* [Rows showing where targets appear]
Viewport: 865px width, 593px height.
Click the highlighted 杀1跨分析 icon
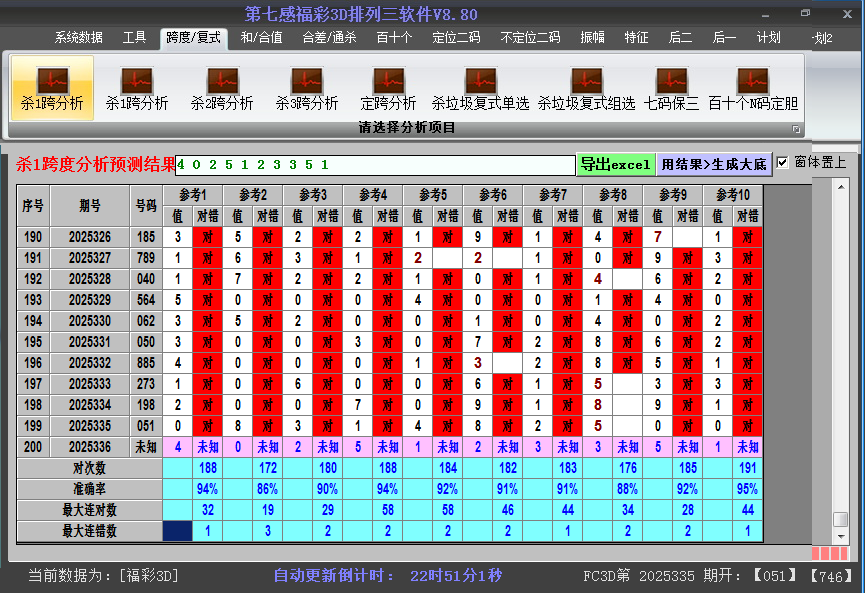[52, 88]
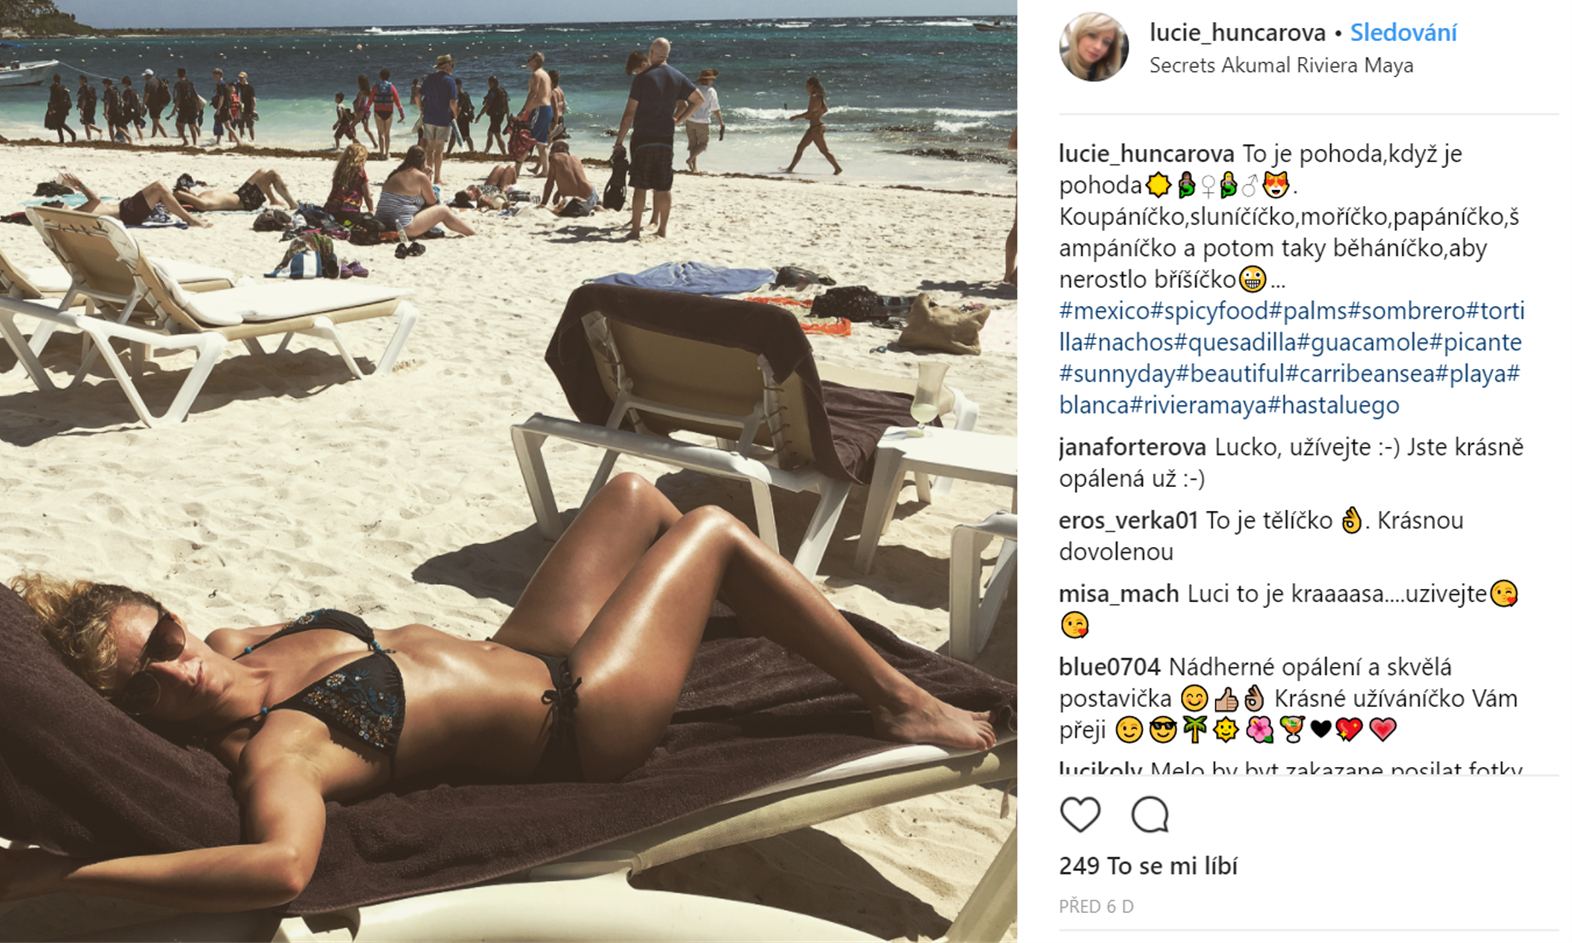
Task: Visit misa_mach's commenter profile
Action: point(1119,594)
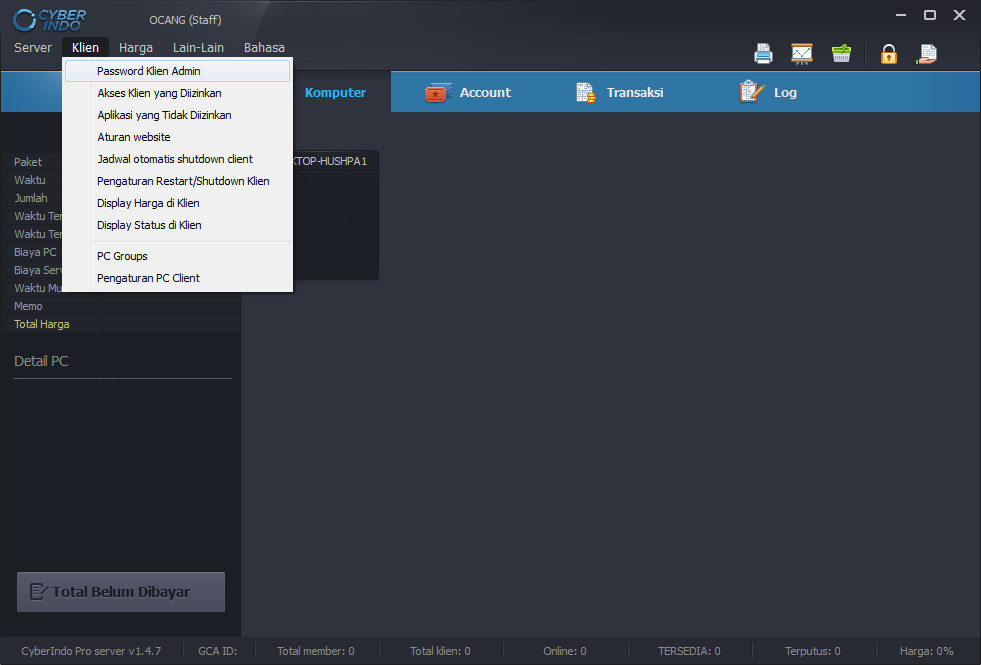
Task: Open the Server menu
Action: tap(32, 47)
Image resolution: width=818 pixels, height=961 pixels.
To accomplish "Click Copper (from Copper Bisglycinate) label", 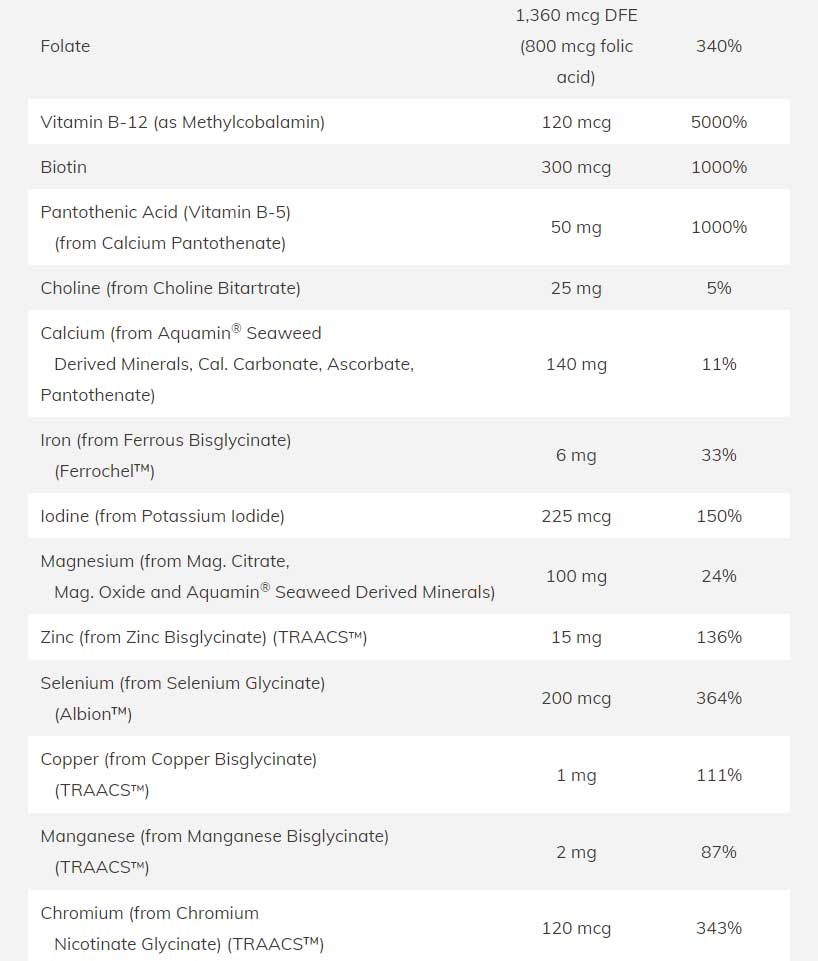I will pos(178,759).
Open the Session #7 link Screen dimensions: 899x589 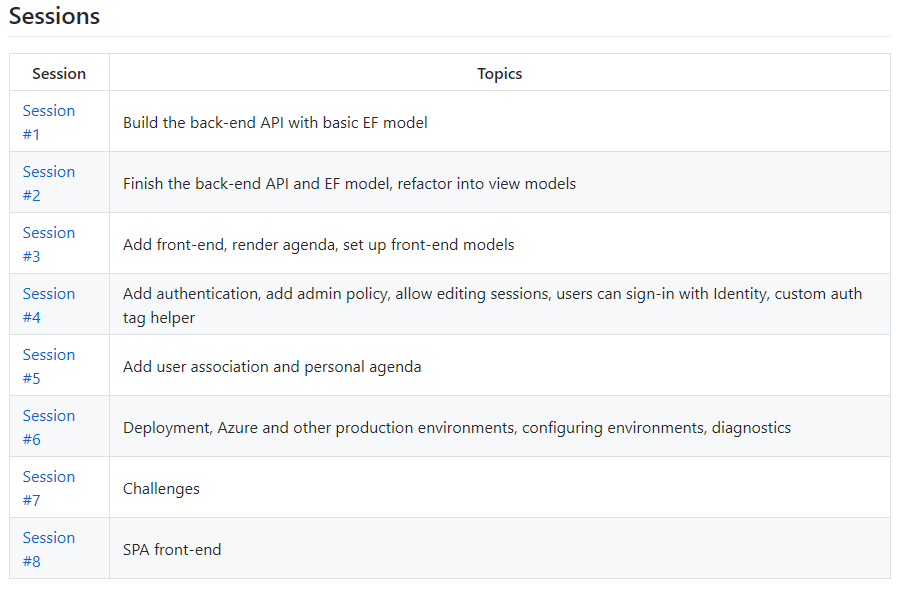point(49,488)
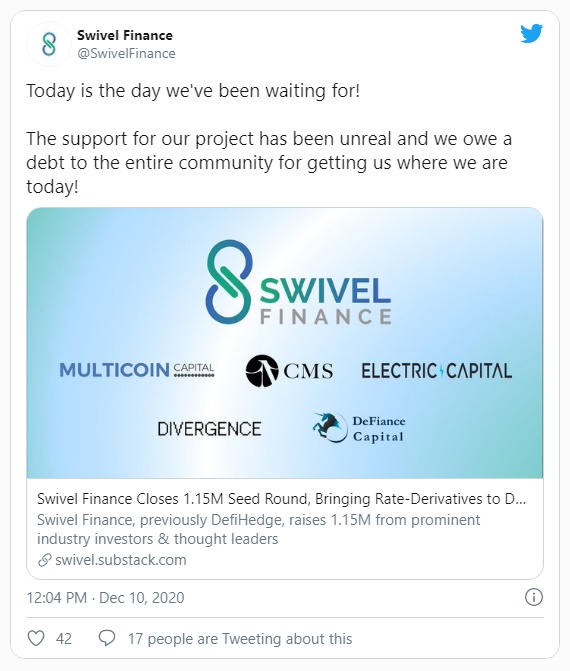Open the Swivel Finance display name
The image size is (570, 671).
click(x=125, y=35)
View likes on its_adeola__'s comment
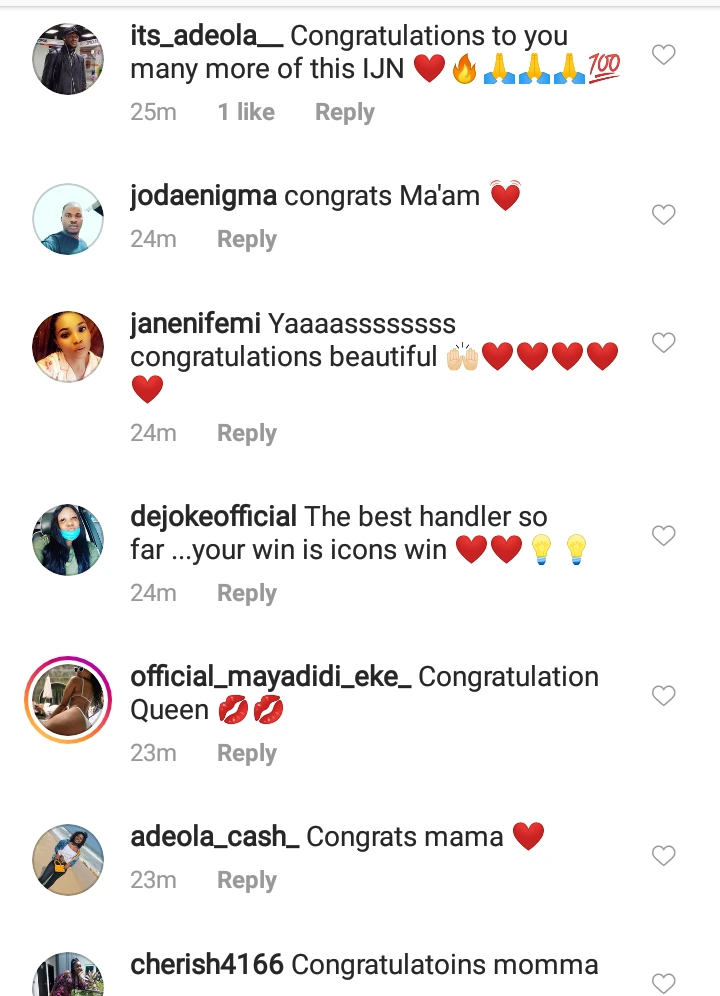 [x=246, y=113]
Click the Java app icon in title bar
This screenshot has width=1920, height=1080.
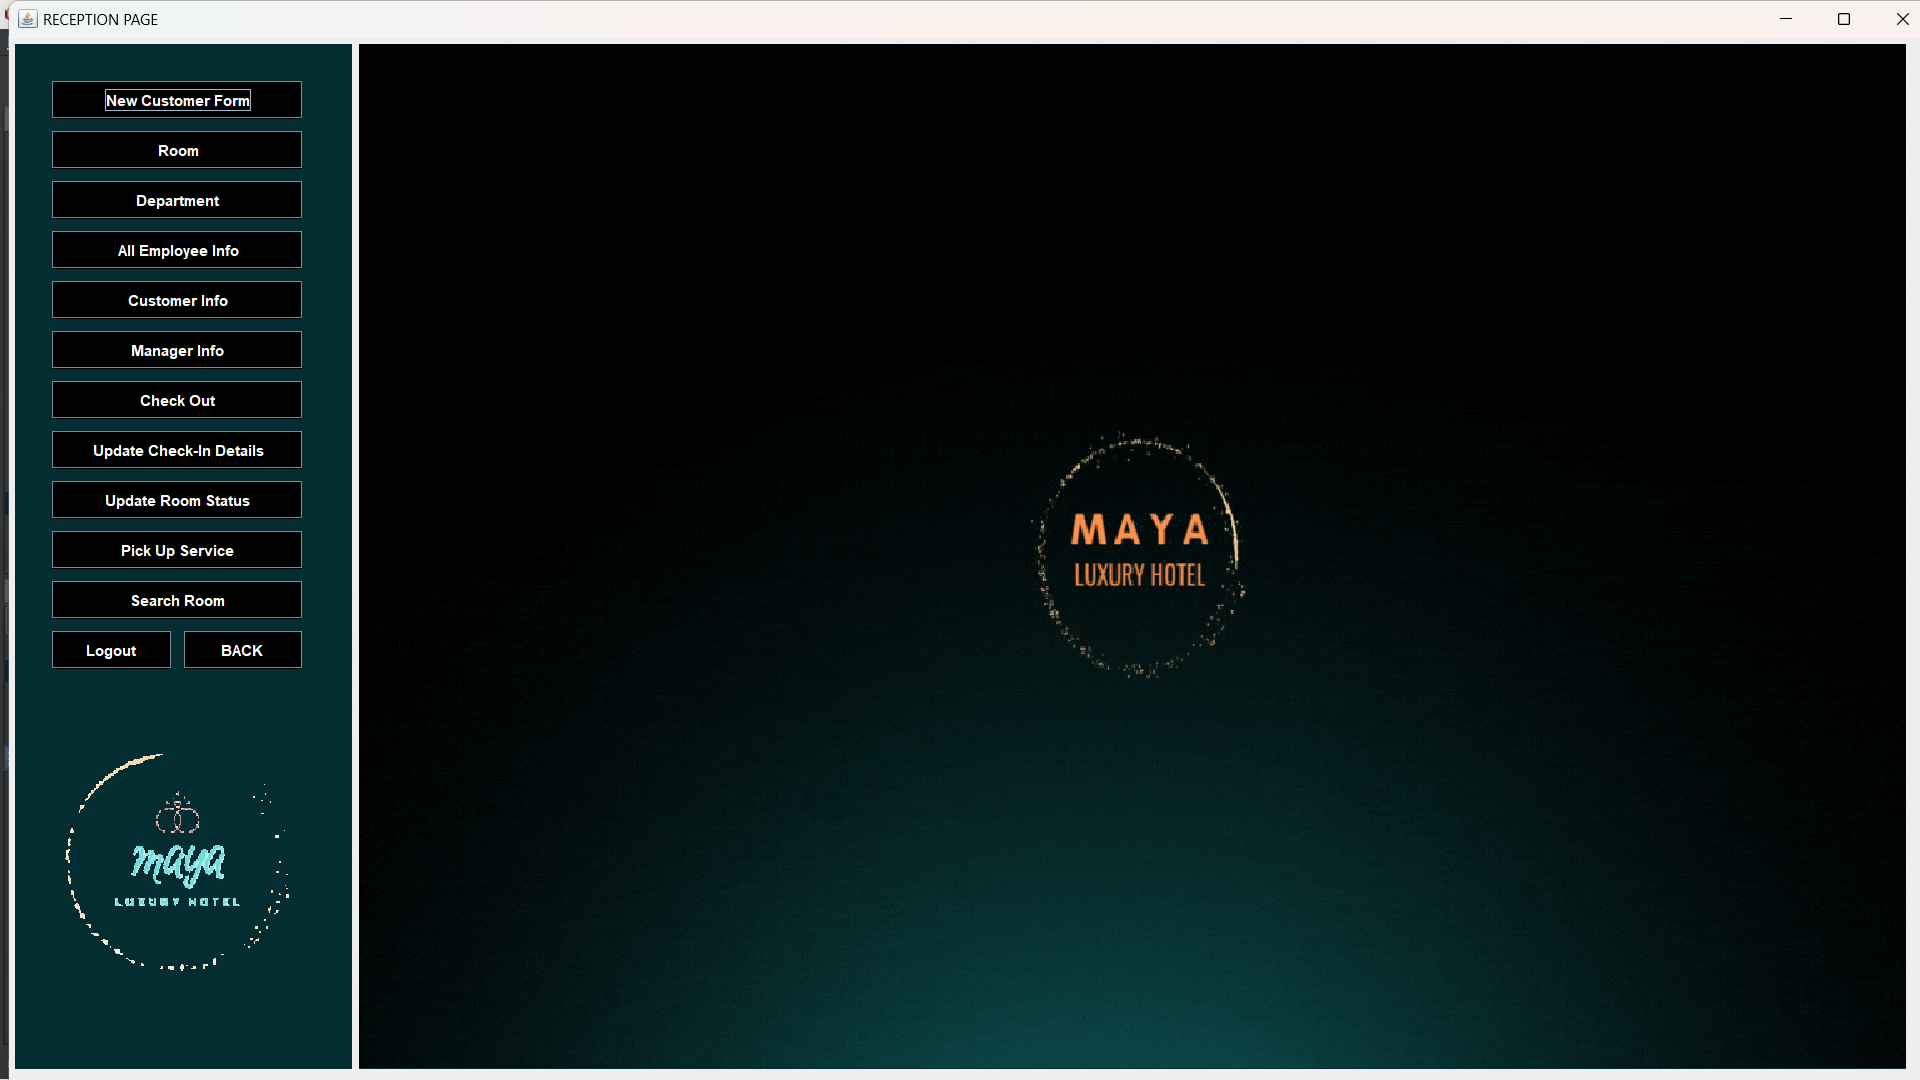tap(28, 19)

* [Instructions to follow] List every line of the data above that contains the word "height", copying each line in full.

* [Problem solution]
Viewport: 865px width, 593px height.
Image resolution: width=818 pixels, height=961 pixels.
This screenshot has width=1920, height=1080.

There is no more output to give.